Rhein-Neckar. Sonst sind seine Auftritte ein Renner und stets dicht umringt. Aber diesmal hat er keine Chance. Mechanikus Siegmann, wie sich der Gaukler nennt, packt alles ein, sagt seinen Mannheimer Auftritt ab und zieht weiter. Keiner will seine Kunststücke mit einem maskierten Affen sehen. Dafür gibt es am 18. September 1825 eine andere Attraktion, die viel Aufsehen erregt und Massen von Zuschauern anzieht. Vor 200 Jahre fährt nämlich erstmals ein Dampfschiff, ohne Segel und ohne Zugtiere, auf dem Oberrhein an Worms, Petersau, Mannheim und Speyer vorbei bis Straßburg.
„Ganz Mannheim war auf den Beinen und hatte diesen ganzen Sonntag über nur Sinn für das neue, ungewohnte Schauspiel“, schreibt Mannheims damaliger Stadthistoriker Friedrich Walter im Jahr 1900. Der Gaukler, der seinen Affen an einem Ballon in die Luft aufsteigen und mit einem Fallschirm herablassen will, sagt laut Anzeige in der Zeitung „wegen eingetretenem Hindernis des angekommenen Dampfschiffs“ ab. Dafür loben die Blätter der Region das Ereignis als „imposant“ und „wunderbar“. Sie nennen das Schiff „eines der anmuthigsten Kinder des 19. Jahrhunderts“, das „gleich Delphinen die Wellen durchschreitet“.

AUFGABEN:
**1.** An welchem Tag fuhr laut dem Text über das erste Dampfschiff auf dem Oberrhein das Schiff an Mannheim vorbei?
**2.** Erkläre mit ein bis drei Sätzen, warum der Gaukler Mechanikus Siegmann im Text über das erste Dampfschiff auf dem Oberrhein seinen Mannheimer Auftritt absagt.
**3.** Führe den Text über das erste Dampfschiff auf dem Oberrhein nach seinem letzten Satz weiter.

VORLIEGENDE DATEN:

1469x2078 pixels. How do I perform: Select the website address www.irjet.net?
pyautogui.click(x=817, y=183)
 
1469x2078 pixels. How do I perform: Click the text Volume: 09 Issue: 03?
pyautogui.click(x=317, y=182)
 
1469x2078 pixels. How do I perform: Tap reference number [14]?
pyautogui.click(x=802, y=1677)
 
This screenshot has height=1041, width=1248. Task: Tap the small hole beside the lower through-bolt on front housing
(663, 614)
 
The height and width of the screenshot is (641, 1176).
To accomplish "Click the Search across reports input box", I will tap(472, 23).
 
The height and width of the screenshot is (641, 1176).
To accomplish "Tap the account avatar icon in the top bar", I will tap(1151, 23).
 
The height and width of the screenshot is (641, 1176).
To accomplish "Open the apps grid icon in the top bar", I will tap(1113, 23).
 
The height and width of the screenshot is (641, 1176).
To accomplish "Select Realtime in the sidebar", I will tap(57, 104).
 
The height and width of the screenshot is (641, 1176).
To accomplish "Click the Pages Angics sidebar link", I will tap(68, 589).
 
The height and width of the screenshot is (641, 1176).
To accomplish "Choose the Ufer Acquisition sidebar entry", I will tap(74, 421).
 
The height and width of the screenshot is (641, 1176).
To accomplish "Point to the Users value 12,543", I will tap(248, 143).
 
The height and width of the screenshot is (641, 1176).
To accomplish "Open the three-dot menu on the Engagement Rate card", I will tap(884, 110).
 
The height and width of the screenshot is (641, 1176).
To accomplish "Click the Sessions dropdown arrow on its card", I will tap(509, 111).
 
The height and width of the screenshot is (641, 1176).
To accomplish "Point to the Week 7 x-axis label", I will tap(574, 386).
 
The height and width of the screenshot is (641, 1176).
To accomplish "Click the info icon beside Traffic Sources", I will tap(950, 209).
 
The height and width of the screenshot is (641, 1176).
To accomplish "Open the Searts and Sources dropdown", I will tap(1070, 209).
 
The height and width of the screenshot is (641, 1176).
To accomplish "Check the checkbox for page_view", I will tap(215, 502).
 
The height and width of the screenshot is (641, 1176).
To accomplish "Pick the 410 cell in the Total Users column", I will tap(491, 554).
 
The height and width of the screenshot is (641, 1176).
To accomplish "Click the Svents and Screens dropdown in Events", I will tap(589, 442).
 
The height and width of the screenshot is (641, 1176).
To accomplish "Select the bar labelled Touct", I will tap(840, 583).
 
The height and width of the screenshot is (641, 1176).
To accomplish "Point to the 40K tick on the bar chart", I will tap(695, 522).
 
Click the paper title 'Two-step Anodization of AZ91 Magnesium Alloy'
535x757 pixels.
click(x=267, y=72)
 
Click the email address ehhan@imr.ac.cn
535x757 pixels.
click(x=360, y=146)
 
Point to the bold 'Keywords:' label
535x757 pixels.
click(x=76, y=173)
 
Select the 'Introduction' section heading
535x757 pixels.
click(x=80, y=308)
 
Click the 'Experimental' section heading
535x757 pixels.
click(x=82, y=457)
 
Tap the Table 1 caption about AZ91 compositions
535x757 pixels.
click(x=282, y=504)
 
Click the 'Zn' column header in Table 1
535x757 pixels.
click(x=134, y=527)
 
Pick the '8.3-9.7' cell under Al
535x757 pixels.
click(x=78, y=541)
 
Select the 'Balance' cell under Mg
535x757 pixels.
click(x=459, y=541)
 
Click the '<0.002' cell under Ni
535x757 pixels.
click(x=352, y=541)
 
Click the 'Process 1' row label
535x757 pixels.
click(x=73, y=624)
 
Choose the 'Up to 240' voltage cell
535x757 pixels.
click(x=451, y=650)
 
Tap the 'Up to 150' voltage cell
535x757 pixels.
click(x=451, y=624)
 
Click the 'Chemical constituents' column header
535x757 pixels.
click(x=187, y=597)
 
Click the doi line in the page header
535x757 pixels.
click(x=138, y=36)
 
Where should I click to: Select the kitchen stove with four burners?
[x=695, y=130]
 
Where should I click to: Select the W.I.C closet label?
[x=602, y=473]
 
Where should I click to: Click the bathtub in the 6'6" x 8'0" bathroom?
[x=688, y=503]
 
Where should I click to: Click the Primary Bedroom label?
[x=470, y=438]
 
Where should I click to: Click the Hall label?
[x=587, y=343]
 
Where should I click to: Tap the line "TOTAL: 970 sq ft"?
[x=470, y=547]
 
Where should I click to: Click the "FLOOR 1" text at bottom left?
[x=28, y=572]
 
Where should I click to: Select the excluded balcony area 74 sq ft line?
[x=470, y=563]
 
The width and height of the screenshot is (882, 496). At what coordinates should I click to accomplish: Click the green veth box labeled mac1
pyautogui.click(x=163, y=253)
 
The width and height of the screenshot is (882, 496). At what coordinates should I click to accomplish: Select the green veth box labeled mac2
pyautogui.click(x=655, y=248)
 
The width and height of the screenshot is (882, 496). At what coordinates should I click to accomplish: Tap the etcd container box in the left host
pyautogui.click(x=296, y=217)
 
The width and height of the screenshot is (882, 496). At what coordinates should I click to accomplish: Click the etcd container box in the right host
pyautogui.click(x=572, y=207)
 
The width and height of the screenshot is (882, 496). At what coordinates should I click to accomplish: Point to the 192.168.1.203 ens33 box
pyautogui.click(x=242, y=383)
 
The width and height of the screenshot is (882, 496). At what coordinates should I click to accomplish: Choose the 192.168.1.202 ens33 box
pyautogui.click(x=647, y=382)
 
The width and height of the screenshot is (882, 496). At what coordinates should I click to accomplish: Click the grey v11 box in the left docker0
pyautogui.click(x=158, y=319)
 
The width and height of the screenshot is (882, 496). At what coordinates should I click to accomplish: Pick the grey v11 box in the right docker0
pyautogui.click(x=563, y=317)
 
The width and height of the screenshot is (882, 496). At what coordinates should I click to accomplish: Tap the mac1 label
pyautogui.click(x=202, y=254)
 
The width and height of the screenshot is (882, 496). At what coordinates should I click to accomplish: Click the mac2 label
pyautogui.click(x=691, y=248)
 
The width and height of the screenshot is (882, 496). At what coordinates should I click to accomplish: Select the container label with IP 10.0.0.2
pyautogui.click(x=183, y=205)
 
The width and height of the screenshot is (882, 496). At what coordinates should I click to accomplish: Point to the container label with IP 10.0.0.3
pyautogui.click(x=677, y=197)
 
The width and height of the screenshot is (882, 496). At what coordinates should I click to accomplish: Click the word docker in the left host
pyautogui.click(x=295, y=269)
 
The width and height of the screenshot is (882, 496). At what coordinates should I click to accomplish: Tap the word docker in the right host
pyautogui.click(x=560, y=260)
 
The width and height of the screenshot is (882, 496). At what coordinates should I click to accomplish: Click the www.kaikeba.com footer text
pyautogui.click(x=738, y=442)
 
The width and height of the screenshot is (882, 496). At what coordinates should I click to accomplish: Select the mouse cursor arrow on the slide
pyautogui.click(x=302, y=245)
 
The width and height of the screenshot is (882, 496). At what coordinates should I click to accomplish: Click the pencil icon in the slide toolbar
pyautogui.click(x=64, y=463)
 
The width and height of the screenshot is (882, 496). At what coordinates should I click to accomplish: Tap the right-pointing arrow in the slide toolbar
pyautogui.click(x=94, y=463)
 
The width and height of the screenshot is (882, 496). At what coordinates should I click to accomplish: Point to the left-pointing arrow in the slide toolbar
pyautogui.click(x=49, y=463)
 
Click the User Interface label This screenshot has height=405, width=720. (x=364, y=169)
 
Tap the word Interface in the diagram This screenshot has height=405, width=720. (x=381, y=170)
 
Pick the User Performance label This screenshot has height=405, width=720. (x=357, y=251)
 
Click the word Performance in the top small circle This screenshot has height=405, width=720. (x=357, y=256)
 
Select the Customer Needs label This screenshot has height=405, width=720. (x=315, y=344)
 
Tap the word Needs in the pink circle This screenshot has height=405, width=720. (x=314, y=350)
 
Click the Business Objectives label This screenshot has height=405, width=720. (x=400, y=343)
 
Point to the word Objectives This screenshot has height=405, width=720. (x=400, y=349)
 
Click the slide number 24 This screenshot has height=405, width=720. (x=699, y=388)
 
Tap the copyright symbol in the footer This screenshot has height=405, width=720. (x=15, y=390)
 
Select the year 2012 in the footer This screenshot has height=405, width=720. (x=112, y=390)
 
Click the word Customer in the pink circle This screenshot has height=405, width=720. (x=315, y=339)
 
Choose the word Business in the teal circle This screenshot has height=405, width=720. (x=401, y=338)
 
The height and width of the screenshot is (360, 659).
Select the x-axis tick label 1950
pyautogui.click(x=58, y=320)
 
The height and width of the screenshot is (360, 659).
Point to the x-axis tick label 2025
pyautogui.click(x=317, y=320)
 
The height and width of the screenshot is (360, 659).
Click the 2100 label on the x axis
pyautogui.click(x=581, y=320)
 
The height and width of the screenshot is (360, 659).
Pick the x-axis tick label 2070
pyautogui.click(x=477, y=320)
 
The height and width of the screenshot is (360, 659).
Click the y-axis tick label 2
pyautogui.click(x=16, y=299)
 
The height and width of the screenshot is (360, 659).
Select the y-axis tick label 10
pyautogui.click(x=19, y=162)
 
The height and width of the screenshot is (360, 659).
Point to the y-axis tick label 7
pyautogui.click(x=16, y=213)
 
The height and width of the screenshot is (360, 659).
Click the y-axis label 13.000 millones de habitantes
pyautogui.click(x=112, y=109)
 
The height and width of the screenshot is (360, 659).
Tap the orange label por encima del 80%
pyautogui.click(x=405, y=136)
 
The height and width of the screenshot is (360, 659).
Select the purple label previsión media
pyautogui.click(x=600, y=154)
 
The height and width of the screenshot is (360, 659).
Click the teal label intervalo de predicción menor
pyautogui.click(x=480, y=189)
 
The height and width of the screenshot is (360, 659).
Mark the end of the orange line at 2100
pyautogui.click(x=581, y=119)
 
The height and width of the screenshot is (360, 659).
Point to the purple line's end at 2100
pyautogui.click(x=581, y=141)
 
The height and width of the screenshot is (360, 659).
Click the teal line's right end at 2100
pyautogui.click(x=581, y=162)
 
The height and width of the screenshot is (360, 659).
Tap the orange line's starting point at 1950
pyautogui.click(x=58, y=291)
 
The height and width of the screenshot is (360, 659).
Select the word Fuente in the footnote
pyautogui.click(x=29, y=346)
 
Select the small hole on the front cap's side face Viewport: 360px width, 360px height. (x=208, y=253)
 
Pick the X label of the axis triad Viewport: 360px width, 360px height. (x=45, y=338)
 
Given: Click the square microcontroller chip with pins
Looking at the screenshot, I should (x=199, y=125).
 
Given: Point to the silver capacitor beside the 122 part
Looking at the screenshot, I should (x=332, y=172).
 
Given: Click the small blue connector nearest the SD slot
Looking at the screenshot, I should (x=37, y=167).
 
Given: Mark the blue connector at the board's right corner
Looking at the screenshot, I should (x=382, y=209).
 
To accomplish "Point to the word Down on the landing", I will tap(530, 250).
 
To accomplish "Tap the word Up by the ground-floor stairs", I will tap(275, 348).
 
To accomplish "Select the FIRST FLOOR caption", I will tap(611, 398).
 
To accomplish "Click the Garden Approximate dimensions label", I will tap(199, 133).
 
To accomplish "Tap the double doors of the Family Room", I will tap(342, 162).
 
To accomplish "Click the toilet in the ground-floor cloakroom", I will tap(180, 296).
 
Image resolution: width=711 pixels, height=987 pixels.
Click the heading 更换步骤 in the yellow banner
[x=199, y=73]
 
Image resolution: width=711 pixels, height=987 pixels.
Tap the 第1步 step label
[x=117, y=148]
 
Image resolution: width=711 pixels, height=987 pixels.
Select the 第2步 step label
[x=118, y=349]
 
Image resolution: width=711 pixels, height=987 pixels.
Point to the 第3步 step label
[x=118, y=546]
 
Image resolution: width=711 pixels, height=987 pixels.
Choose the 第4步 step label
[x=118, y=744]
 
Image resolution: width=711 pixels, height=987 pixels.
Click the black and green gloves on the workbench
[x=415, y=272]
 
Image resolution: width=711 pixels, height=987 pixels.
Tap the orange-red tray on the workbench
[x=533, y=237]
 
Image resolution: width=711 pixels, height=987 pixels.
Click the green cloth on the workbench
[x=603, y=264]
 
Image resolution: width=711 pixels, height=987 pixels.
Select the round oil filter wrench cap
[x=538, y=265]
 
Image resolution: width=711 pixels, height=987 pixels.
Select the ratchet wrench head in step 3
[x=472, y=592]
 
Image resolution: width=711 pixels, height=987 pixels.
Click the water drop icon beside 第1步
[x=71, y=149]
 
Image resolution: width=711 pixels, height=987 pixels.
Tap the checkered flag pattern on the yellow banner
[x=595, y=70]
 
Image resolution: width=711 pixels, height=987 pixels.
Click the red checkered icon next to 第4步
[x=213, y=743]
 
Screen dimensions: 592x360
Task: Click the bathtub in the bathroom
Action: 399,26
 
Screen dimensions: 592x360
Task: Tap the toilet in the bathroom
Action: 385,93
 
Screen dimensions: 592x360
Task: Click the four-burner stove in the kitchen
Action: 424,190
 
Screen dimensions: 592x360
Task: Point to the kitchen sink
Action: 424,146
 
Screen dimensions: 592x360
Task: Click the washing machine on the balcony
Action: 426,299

ERWARTETE ANTWORTEN:
**1.** Am 18. September 1825.

**2.** Niemand wollte seine Kunststücke mit dem maskierten Affen sehen, weil das ankommende Dampfschiff die Zuschauermassen anzog. In seiner Zeitungsanzeige nennt er als Grund das „eingetretene Hindernis des angekommenen Dampfschiffs“.

**3.**
Ein so großes Schiff auf dem Oberrhein - das ist nämlich bis dahin nicht möglich gewesen. Von Rotterdam bis Köln stellt das kein Problem dar, da gibt es die erste Tour bereits seit 1816, ab 1817 bis Koblenz. Ein Fahrt weiter südlich wird indes wegen der Engstellen zwischen St. Goar und Bingen und der dort starken Strömung nicht möglich sein, heißt es lange. Allerdings will es die Nederlandsche Stoomboot Maarschappij, die niederländische Dampfschiffahrtsgesellschaft, genau wissen. Der Technische Direktor Gerhard Moritz Roentgen, aus der Familie der berühmten Möbelhersteller stammend, ordnet daher Versuchsfahrten an.
Am „Binger Loch“ droht die Fahrt zu scheitern
1824 hat er aber keinen Erfolg. Das Dampfboot „De Zeeuw“ (Der Seeländer) mit prominenten Passagieren wie dem Stuttgarter Verleger von Cotta an Bord scheitert, von Köln kommend, zwischen Kaub und Bacharach, weil seine Maschine dort nicht gegen die Strömung ankommt. Aber ein knappes Jahr später startet Roentgen einen neuen Versuch mit einem Schiff, das seinerzeit noch im Bau ist und das nach den Erfahrungen der ersten, missglückten Fahrt nochmal angepasst wird. Sein Name ist „De Rijn“ (Der Rhein), etwa 35 Meter lang, 4,5 Meter breit und mit geringem Tiefgang von 0,87 Metern, ausgestattet mit einem Schlot und einem Mast.
Ausstellung
- Der Verein für Heimatgeschichte Nordheim zeigt im Burg-Stein-Museum in Biblis-Nordheim , im Alten Rathaus, Rathausstr. 1, eine Sonderausstellung „200 Jahre Dampfschifffahrt auf dem Oberrhein“ mit Rheinschiffsmodellen und Bilddokumenten.
- Erstmals wird das minutiös geführte Tagebuch der Stromuntersuchungsreise von Köln bis Kehl im September 1825 gezeigt.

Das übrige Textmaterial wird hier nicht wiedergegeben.